Senin, 06 Agustus 2012

Kaidah Pamor keris

 
 Keris Sengkelat Pamor Buntel Mayit

Keris yang bagus sesuai fungsinya sebagai senjata adalah tidak mudah patah atau bengkok. Ini juga merupakan hasil evolusi-progresif dari Empu dan para pande besi. Mereka melakukan mixing atas berbagai jenis logam, setidaknya besi, baja dan logam lain. Sadar akan kelemahan masing-masing logam, maka dibuat percobaan mencampur berbagai jenis logam untuk menghasilkan senjata yang unggul dari sisi material. Baja yang keras, tajam, namun getas (mudah patah), diapit oleh logam lain yang lentur (seperti lapisan besi lunak dan nikel) untuk menutupi kelemahan baja yang keras dan mudah patah tersebut. Karena susunan berlapis itu keris memiliki keistimewaan lain, lapisan besi lunak dan nikel menimbulkan konfigurasi yang indah dan itulah yang disebut ‘pamor’. Kata ‘pamor’ berasal dari bahasa Jawa ‘amor’ atau ‘diwor’ yang artinya ‘dicampur’ atau ‘disatukan’. (Kutipan : A.Ardiasto).


Awalnya motif pamor tidak beraturan, tidak kontras dan muncul tanpa disengaja. Garis-garis itu merupakan layer baru akibat adanya proses over-reaktif antara dua lapis bahan yang tidak murni yang terkena bara api dan pukulan. Layer itu memiliki lapisan grafis disebut ‘pamor sanak’ dan kemudian menjadi seni tersendiri. Oleh keadaan itu muncul ide dan metode mengatur terjadinya alur lapisan grafis (pamor sanak) dengan cara penambahan nikel atau logam yang lain. Beberapa bahan besi (heterogen) yang digunakan sering pula setelah diwarangi membentuk nuansa samar-samar keputihan tidak berupa alur yang jelas, lebih melebar seperti ‘awan di langit’ disebut pamor “ngapuk” (dari kata ‘kapuk’ = kapas; bhs.Jw).

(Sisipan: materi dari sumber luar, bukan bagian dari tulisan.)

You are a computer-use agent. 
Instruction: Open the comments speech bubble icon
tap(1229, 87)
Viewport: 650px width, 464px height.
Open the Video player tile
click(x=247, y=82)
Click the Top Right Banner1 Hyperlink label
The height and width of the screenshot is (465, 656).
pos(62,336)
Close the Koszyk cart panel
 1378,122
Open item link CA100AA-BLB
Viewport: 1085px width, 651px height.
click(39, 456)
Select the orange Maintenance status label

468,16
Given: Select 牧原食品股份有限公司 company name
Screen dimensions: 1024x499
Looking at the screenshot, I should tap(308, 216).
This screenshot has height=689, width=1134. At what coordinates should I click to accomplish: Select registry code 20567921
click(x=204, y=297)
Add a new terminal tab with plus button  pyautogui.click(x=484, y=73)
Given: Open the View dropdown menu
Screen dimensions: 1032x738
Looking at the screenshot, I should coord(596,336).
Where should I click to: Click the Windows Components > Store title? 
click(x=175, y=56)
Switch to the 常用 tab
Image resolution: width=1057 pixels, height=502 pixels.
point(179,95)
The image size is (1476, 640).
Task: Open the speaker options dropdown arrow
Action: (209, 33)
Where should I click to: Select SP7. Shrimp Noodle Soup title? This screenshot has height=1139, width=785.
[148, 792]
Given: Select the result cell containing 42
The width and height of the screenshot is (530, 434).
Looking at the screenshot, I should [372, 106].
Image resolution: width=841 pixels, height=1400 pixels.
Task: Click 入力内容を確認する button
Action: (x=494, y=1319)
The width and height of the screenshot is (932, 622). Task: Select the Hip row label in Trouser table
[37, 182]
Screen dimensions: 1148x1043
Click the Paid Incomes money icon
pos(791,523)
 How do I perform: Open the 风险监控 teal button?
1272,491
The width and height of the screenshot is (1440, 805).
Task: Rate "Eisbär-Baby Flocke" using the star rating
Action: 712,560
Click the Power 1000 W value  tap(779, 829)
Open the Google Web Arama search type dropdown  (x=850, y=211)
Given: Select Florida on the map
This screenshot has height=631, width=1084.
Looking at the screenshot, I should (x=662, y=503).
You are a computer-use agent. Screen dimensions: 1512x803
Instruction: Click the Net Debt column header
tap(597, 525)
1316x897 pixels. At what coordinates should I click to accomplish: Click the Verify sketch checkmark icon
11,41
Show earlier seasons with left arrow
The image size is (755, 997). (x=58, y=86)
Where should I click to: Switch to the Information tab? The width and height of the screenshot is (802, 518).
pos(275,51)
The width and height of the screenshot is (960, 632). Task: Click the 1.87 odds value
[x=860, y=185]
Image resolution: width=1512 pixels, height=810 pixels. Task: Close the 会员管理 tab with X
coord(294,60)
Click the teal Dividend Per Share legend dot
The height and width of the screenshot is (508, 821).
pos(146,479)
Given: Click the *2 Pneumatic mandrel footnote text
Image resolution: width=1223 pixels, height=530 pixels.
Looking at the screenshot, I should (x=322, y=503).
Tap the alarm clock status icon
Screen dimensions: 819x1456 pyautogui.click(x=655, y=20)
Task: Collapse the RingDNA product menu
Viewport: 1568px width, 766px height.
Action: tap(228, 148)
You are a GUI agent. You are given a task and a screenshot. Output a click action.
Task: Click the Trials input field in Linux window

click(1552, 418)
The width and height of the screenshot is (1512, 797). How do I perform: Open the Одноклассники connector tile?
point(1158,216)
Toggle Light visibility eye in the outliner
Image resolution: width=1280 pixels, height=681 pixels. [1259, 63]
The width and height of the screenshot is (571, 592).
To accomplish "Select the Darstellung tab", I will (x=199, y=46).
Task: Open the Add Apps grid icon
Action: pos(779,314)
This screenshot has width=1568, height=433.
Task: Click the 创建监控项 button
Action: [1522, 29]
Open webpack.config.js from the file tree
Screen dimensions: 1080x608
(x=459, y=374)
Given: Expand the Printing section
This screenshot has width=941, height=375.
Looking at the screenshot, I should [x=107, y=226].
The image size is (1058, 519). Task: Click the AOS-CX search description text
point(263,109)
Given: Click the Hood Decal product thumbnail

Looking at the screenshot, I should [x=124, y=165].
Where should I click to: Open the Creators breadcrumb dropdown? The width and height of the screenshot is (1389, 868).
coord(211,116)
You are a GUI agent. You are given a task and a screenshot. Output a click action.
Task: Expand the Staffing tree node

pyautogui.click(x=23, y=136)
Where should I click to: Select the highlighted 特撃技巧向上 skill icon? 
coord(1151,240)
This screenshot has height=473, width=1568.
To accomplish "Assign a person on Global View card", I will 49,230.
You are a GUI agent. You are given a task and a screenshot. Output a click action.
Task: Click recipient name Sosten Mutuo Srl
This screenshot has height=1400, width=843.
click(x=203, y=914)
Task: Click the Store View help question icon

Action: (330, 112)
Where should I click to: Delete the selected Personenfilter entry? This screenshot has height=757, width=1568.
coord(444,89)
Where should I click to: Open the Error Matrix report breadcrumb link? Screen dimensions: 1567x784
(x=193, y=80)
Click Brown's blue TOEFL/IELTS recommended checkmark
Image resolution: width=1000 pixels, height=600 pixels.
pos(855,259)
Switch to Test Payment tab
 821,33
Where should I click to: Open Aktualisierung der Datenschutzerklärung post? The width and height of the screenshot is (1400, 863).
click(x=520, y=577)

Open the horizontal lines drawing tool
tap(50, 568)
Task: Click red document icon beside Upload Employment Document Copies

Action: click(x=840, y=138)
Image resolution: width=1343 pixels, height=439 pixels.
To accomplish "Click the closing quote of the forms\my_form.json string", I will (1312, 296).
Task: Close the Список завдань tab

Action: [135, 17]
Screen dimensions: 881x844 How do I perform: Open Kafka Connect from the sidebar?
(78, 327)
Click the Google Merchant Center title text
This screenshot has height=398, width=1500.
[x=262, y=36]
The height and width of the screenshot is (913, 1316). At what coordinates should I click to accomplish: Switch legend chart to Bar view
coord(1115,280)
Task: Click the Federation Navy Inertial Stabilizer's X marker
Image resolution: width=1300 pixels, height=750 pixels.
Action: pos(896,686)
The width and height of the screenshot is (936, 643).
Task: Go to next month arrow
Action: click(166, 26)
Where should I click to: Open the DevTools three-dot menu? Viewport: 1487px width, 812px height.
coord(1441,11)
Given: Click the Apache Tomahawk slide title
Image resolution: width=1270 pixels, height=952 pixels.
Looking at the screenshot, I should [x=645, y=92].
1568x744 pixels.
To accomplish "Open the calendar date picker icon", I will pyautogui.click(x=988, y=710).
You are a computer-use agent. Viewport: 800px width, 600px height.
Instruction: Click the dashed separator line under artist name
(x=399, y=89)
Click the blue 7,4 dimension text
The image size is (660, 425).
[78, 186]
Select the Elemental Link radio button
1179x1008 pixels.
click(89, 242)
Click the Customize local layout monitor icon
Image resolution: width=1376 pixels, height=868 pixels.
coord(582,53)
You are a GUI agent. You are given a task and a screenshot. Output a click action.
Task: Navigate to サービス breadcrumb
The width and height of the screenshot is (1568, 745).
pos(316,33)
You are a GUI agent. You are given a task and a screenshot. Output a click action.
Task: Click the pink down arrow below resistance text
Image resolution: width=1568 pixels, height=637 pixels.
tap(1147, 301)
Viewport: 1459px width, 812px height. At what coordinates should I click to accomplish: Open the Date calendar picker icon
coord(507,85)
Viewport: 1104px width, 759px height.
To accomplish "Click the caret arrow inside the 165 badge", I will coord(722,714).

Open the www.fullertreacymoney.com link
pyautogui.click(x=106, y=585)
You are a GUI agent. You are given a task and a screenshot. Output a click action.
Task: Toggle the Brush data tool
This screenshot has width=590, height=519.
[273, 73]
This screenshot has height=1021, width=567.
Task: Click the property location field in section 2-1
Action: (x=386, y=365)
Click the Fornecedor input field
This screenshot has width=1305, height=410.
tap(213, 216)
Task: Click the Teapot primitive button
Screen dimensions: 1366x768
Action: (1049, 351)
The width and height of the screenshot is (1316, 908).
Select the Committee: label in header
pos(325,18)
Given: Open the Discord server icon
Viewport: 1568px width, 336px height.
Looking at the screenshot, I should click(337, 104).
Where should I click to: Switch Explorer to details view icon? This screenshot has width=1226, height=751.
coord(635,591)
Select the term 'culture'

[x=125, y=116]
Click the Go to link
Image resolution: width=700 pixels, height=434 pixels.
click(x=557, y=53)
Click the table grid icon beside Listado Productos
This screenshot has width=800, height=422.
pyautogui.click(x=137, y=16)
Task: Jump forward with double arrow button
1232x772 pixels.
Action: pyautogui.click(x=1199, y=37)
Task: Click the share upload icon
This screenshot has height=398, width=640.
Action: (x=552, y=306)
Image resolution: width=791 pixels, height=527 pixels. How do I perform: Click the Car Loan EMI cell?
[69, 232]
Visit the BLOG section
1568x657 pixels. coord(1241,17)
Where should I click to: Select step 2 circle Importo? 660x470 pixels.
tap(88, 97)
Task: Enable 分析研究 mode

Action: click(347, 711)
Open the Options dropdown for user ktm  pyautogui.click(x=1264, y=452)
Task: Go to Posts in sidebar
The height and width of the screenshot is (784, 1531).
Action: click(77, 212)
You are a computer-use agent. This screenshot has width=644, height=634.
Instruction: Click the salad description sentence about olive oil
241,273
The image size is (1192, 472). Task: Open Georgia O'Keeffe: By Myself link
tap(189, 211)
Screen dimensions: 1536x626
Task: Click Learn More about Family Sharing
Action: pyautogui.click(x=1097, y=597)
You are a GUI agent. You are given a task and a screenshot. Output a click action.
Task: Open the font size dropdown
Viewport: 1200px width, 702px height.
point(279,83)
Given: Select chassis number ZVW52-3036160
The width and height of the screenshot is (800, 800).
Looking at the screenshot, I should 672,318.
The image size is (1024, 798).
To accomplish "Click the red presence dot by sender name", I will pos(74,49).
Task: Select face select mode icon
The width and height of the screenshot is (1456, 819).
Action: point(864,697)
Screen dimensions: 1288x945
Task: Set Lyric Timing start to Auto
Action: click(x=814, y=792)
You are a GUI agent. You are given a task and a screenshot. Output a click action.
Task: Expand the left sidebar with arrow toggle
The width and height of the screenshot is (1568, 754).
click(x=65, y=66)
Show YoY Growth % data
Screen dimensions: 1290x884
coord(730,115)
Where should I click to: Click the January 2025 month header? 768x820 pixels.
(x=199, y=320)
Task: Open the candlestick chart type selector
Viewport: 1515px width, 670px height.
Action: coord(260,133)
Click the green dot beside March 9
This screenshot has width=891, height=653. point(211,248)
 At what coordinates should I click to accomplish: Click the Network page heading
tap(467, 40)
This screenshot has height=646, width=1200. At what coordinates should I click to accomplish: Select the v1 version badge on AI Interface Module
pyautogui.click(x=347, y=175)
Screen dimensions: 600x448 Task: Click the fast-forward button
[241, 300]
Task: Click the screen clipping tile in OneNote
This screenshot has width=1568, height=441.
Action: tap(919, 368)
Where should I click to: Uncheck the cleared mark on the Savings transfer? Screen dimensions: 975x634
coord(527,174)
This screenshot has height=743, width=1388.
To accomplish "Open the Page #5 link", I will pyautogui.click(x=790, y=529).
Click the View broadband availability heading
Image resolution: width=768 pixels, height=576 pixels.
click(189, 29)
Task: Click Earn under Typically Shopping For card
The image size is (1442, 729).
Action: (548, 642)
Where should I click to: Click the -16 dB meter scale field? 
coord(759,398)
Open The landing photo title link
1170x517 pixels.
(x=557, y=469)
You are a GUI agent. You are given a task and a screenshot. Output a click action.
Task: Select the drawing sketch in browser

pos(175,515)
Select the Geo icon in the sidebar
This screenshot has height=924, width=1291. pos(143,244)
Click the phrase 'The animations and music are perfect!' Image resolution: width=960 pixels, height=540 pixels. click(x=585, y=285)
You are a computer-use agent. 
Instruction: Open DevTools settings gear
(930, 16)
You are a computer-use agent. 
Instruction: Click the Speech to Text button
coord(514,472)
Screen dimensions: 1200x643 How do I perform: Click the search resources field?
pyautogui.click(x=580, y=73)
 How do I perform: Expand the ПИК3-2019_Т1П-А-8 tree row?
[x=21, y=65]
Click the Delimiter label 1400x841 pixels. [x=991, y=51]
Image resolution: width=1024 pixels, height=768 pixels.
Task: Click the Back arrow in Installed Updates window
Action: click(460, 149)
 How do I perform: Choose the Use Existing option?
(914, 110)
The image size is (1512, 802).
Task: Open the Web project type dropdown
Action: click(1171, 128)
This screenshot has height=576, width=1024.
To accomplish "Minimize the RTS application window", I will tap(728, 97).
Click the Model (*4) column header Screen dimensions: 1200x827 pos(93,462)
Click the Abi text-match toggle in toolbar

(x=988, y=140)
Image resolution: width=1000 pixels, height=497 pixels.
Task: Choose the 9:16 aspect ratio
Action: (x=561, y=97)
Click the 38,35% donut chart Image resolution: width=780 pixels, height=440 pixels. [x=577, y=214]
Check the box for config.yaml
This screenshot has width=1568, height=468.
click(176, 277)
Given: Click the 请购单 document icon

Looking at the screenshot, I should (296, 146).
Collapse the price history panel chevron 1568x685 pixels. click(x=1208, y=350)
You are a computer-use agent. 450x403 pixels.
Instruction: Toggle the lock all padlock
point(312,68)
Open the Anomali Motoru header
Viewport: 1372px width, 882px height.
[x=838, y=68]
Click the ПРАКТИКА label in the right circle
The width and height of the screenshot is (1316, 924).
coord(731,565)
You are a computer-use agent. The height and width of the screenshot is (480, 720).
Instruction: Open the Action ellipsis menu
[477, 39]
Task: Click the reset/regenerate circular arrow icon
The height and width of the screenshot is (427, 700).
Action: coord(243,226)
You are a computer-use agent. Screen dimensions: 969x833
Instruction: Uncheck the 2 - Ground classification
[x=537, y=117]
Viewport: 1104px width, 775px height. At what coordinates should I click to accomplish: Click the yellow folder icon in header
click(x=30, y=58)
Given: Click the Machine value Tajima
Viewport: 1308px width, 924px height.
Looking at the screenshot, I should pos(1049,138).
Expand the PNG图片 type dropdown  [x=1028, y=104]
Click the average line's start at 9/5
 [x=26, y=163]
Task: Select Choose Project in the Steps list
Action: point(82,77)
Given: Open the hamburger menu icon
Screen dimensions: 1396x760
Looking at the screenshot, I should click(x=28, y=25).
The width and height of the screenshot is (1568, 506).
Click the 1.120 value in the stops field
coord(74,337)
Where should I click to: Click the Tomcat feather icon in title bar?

Catatan-catatan etnografis masa lalu menunjukan bahwa empu keris atau pande besi secara khusus memiliki kedudukan penting dalam masyarakat karena dianggap memiliki kesaktian dan tidak sembarangan atau setiap orang dapat menjadi empu. Oleh karena itu sangat menarik bahwa, seperti disebutkan di dalam kitab Slokantara, pande besi termasuk salah satu golongan masyarakat ‘candala’. Tempat pembuatan benda-benda logam pada abad ke 9 di sebut ‘gusalyan’ dari istilah ‘paryyen’ (jawa kuno) berubah menjadi ‘paron’. Tempat-tempat tersebut dianggap sacral karena memiliki aspek simbolik – religius dimana ‘paron’ (landasan tempa) adalah lambang bumi dan ‘palu’ merupakan jatuhnya bahan besi (meteor) yang ditumbukkan, sebagai lambang terrestrial dan celestial yaitu simbolik dari persatuan “bapa akasa” dan “ibu bumi”. Artinya dalam pengertian ini adalah, bahwa selain fungsi teknomik dan sosioteknik, keris juga dianggap sebagai benda sacral yang dihasilkan dari pemahaman religius tentang ‘manunggaling kawulo gusti’. (kutipan dari makalah Prof. Dr. Timbul Haryono).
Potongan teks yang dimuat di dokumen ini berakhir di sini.